Exercise aim:
Write out all the entries below without any change.

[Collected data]

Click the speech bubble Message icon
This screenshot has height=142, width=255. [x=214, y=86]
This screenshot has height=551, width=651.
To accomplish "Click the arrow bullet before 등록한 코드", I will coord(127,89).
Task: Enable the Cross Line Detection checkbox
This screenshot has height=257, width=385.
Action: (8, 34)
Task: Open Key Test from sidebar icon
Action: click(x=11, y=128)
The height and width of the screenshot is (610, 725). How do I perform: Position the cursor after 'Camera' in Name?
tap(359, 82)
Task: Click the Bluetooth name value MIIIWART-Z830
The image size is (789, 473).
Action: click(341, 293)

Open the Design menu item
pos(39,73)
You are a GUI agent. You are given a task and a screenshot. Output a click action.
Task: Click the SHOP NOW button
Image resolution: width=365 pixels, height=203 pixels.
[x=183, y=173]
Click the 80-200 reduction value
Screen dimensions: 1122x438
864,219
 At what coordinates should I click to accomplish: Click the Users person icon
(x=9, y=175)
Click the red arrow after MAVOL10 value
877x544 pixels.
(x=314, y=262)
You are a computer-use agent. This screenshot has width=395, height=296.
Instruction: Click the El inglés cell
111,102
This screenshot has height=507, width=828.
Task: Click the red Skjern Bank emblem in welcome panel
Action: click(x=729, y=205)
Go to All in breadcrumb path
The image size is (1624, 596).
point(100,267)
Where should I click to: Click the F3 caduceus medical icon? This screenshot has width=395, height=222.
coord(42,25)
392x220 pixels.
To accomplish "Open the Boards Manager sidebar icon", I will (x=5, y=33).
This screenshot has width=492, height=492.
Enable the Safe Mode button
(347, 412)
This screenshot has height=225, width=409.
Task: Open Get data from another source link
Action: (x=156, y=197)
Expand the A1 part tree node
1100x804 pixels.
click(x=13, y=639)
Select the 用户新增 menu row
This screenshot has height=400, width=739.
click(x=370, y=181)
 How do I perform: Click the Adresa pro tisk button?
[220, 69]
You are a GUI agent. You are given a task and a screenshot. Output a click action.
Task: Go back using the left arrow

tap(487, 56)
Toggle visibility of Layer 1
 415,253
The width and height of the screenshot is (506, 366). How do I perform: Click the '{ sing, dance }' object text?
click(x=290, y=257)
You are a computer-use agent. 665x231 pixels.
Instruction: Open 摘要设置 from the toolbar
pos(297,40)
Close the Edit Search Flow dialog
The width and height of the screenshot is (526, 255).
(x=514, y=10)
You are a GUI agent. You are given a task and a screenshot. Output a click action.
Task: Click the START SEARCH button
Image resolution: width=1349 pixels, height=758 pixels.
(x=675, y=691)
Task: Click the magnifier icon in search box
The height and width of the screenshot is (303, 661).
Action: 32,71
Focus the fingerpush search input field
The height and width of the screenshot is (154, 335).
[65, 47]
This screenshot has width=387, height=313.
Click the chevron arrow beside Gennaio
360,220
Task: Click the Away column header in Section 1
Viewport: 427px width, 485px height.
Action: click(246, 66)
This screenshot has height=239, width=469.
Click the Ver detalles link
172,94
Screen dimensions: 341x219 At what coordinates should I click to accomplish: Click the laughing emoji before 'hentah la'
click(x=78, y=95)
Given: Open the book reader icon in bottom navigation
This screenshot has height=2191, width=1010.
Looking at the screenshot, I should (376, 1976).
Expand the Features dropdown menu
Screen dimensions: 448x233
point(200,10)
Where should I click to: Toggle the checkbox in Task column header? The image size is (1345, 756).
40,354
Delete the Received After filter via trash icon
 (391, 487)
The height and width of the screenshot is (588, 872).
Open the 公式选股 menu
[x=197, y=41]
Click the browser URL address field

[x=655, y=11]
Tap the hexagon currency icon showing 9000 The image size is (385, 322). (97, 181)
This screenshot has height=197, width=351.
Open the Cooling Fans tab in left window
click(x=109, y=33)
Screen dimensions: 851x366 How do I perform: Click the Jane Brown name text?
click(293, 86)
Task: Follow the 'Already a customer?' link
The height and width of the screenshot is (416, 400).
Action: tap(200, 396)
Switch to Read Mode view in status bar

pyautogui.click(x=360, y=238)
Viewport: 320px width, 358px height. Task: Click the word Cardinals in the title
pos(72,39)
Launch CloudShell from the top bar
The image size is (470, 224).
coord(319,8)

Response box:
Click the speech bubble Message icon
This screenshot has height=142, width=255. [x=214, y=86]
This screenshot has height=551, width=651.
To accomplish "Click the arrow bullet before 등록한 코드", I will coord(127,89).
Task: Enable the Cross Line Detection checkbox
This screenshot has height=257, width=385.
Action: (8, 34)
Task: Open Key Test from sidebar icon
Action: click(x=11, y=128)
The height and width of the screenshot is (610, 725). How do I perform: Position the cursor after 'Camera' in Name?
tap(359, 82)
Task: Click the Bluetooth name value MIIIWART-Z830
The image size is (789, 473).
Action: click(341, 293)

Open the Design menu item
pos(39,73)
You are a GUI agent. You are given a task and a screenshot. Output a click action.
Task: Click the SHOP NOW button
Image resolution: width=365 pixels, height=203 pixels.
[x=183, y=173]
Click the 80-200 reduction value
Screen dimensions: 1122x438
864,219
 At what coordinates should I click to accomplish: Click the Users person icon
(x=9, y=175)
Click the red arrow after MAVOL10 value
877x544 pixels.
(x=314, y=262)
You are a computer-use agent. This screenshot has width=395, height=296.
Instruction: Click the El inglés cell
111,102
This screenshot has height=507, width=828.
Task: Click the red Skjern Bank emblem in welcome panel
Action: click(x=729, y=205)
Go to All in breadcrumb path
The image size is (1624, 596).
point(100,267)
Where should I click to: Click the F3 caduceus medical icon? This screenshot has width=395, height=222.
coord(42,25)
392x220 pixels.
To accomplish "Open the Boards Manager sidebar icon", I will (x=5, y=33).
This screenshot has width=492, height=492.
Enable the Safe Mode button
(347, 412)
This screenshot has height=225, width=409.
Task: Open Get data from another source link
Action: (x=156, y=197)
Expand the A1 part tree node
1100x804 pixels.
click(x=13, y=639)
Select the 用户新增 menu row
This screenshot has height=400, width=739.
click(x=370, y=181)
 How do I perform: Click the Adresa pro tisk button?
[220, 69]
You are a GUI agent. You are given a task and a screenshot. Output a click action.
Task: Go back using the left arrow

tap(487, 56)
Toggle visibility of Layer 1
 415,253
The width and height of the screenshot is (506, 366). How do I perform: Click the '{ sing, dance }' object text?
click(x=290, y=257)
You are a computer-use agent. 665x231 pixels.
Instruction: Open 摘要设置 from the toolbar
pos(297,40)
Close the Edit Search Flow dialog
The width and height of the screenshot is (526, 255).
(x=514, y=10)
You are a GUI agent. You are given a task and a screenshot. Output a click action.
Task: Click the START SEARCH button
Image resolution: width=1349 pixels, height=758 pixels.
(x=675, y=691)
Task: Click the magnifier icon in search box
The height and width of the screenshot is (303, 661).
Action: 32,71
Focus the fingerpush search input field
The height and width of the screenshot is (154, 335).
[65, 47]
This screenshot has width=387, height=313.
Click the chevron arrow beside Gennaio
360,220
Task: Click the Away column header in Section 1
Viewport: 427px width, 485px height.
Action: click(246, 66)
This screenshot has height=239, width=469.
Click the Ver detalles link
172,94
Screen dimensions: 341x219 At what coordinates should I click to accomplish: Click the laughing emoji before 'hentah la'
click(x=78, y=95)
Given: Open the book reader icon in bottom navigation
This screenshot has height=2191, width=1010.
Looking at the screenshot, I should (376, 1976).
Expand the Features dropdown menu
Screen dimensions: 448x233
point(200,10)
Where should I click to: Toggle the checkbox in Task column header? The image size is (1345, 756).
40,354
Delete the Received After filter via trash icon
 (391, 487)
The height and width of the screenshot is (588, 872).
Open the 公式选股 menu
[x=197, y=41]
Click the browser URL address field

[x=655, y=11]
Tap the hexagon currency icon showing 9000 The image size is (385, 322). (97, 181)
This screenshot has height=197, width=351.
Open the Cooling Fans tab in left window
click(x=109, y=33)
Screen dimensions: 851x366 How do I perform: Click the Jane Brown name text?
click(293, 86)
Task: Follow the 'Already a customer?' link
The height and width of the screenshot is (416, 400).
Action: tap(200, 396)
Switch to Read Mode view in status bar

pyautogui.click(x=360, y=238)
Viewport: 320px width, 358px height. Task: Click the word Cardinals in the title
pos(72,39)
Launch CloudShell from the top bar
The image size is (470, 224).
coord(319,8)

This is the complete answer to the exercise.